Nachdem Wittgenstein der Auffassung war, mit seinem Tractatus die Probleme der Philosophie gelöst zu haben, beendete er Jahre später sein Schweigen und wendete sich doch noch der alltäglichen Sprache zu. Nach Auffassung dieses „späten Wittgensteins“ ist jede Anwendung von Sprache ein Sprachspiel, das bestimmten Regeln folgt. Diese Regeln erlernen wir zusammen mit der Sprache. Sie zeigen sich im Gebrauch, wie Wittgenstein sagt. Es braucht für diese Sprache mitsamt ihrer Grammatik, Syntax und Phonetik also keiner universellen, idealtypischen Regeln, und letztlich leisten auch die alltäglichen Sprachen alles, was man so braucht – sogar für die Lösung philosophischer Fragen. Wir lernen einfach, wie die Wörter „Baum“ und „Linde“ zu gebrauchen sind, und damit basta. Und wenn wir uns missverstehen, nutzen wir eben die Sprache, die uns zur Verfügung steht, um alles zu klären oder eben festzustellen, dass wir uns nicht verstehen. Jenseits davon aber gibt es nichts, denn die Ideen und unser Denken sind erst mit dieser erlernten Sprache entstanden. Selbst das Fühlen und das Empfinden von Schmerz fasst Wittgenstein als Tatsachen auf, die man mit Hilfe von Sprache sachlich beschreiben kann.
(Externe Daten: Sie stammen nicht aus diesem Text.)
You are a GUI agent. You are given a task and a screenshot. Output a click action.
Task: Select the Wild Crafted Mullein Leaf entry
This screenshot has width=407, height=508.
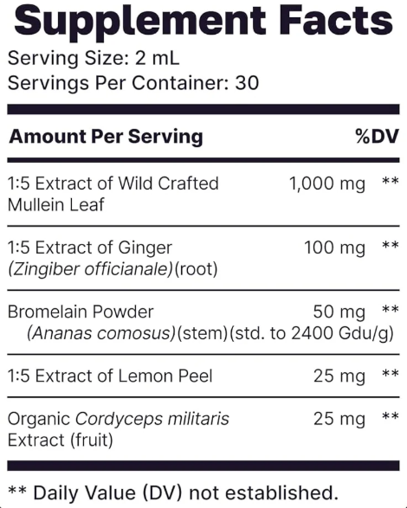pyautogui.click(x=113, y=194)
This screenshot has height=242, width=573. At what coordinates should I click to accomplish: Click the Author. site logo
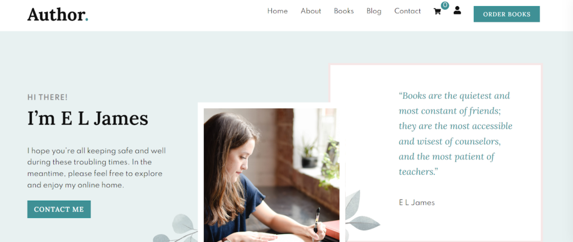pyautogui.click(x=58, y=14)
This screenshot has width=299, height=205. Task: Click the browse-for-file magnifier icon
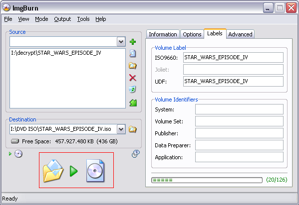pyautogui.click(x=133, y=54)
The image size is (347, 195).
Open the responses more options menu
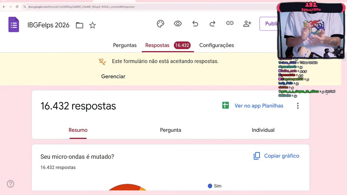(x=298, y=106)
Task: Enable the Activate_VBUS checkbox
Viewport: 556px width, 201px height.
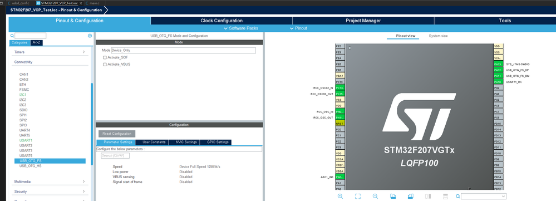Action: tap(105, 64)
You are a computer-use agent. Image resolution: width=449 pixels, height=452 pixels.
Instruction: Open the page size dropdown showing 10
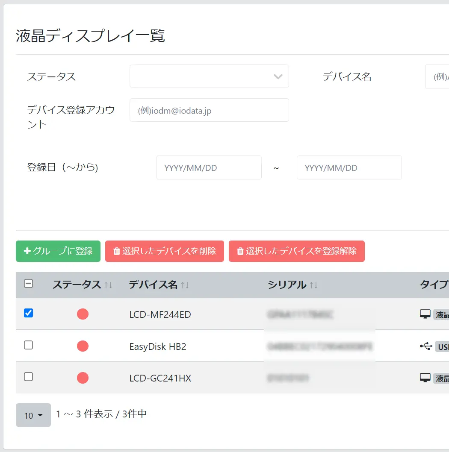coord(33,415)
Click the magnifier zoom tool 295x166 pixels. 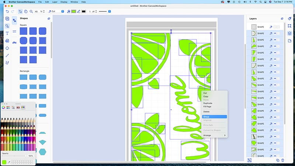[32, 11]
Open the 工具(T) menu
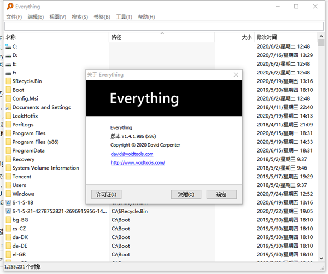This screenshot has width=328, height=274. (x=124, y=17)
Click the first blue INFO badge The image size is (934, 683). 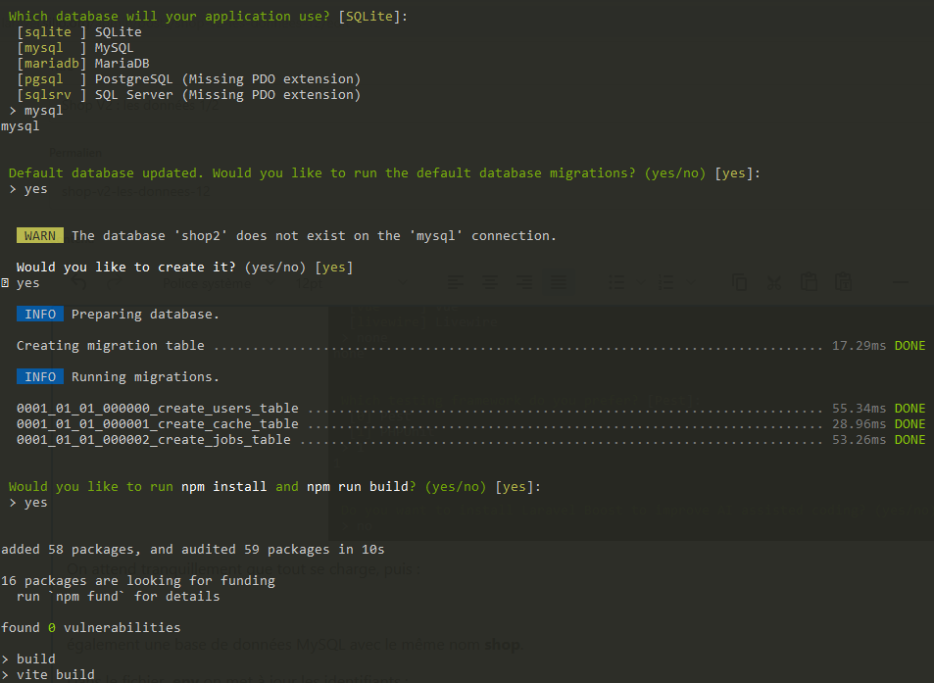click(40, 315)
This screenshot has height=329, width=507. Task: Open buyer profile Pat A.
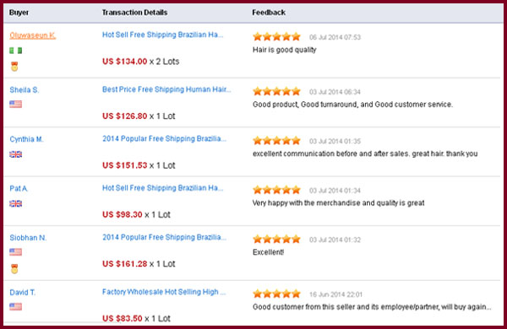[x=19, y=188]
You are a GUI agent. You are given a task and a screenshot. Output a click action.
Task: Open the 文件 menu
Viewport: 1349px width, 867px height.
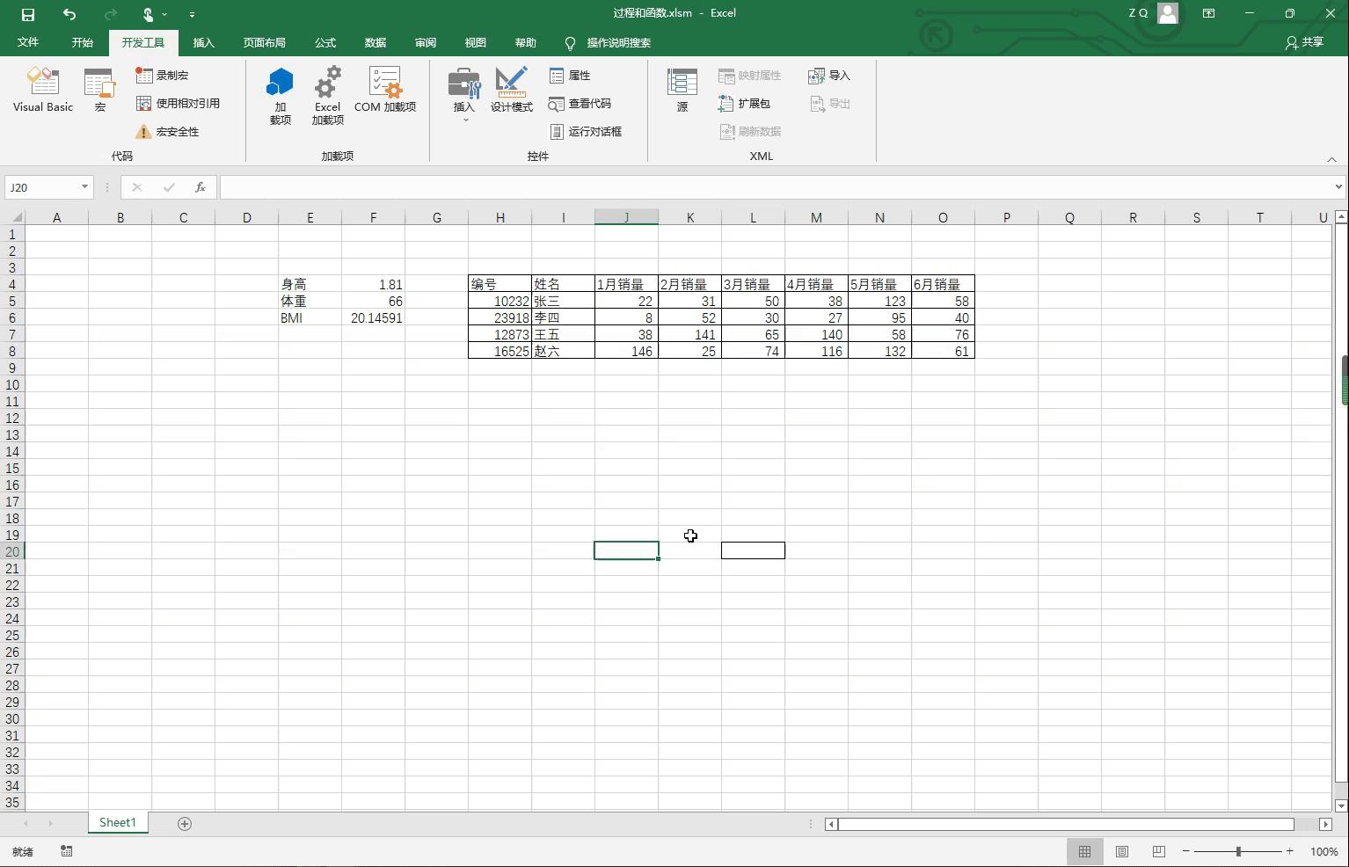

Das hat sogar Anwendung in der Erziehung gefunden: Entwicklungspsychologen empfehlen den Eltern gerade von Kleinkindern, ihnen durch plötzliche Wutausbrüche zu helfen, indem sie deren mutmaßlichen Empfindungen in passende Worte kleiden. Nach der Art: „Du bist jetzt sicherlich wütend, weil dein Bruder dir nicht sein Spielzeug geben will.“ Das schafft ein Vokabular, auf das man später ebenso gut zurückgreifen kann, wie wenn man einen Baum beschreiben will, mit staatlichen Institutionen in Kontakt tritt, ein Gericht aus dem Internet nachkocht oder in fröhlicher Runde die letzten Fragen bespricht.